Left my ID again and at a Giant's game. This is the second time they accepted my handgun safety certificate as proof of ID to buy beer.
Have you ever looked at the 750mL bottle of wine on the seat next to you knowing that it's just not going to be enough?
Each and every day.
She started crying. I don't think she's gotten head from a sax player before.
all i could think was her face looked like a farm accident
I'm sorry, but the way we fuck, they don't make condoms strong enough not to break
Sweating vodka and spray tan, I feel like a trophy wife.
Reading an example in the GRE study book referencing Teenage Mutant Ninja Turtles while wearing TMNT pajamas. *airfist*
omg please tell me you're eating pizza right now too.
She's trying to sext her husband for the first time.
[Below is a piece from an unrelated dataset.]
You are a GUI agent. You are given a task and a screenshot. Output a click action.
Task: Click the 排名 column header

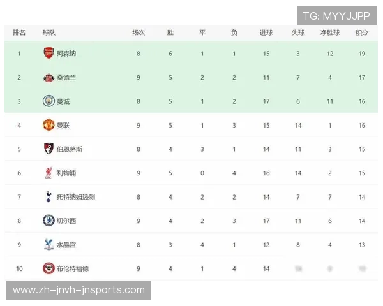tap(19, 33)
I'm feeding her lines. It is 3 am and I am playing Cyrano for my wasted big sister TELL ME I AM NOT THE BEST SISTER IN LAW ON THE PLANET.
Just left a strip club where they let me on stage to teach them tricks. Time of my life!
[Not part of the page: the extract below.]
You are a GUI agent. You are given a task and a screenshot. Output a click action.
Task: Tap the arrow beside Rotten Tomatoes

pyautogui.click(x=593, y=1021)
We just got home a lil bit ago. No sorority girls showed except the ugly swimmer chick and she asked if I've ever faked an orgasm.
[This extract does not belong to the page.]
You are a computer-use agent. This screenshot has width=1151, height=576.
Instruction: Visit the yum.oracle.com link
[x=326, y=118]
i think the realest test of our friendship is how hot your sister looks right now
I think my fortune cookie is telling me I give good blowjobs.
this potential sugar daddy just sent me a photo of him butt naked in the woods saying he wants to "grow our spirits together." so i think i found us a new drug dealer!
I hear jingle bells and I can't tell if it's bc I'm feeling festive or just REALLY high
What's a really polite way of saying "you have gravely overestimated the value of your vagina?"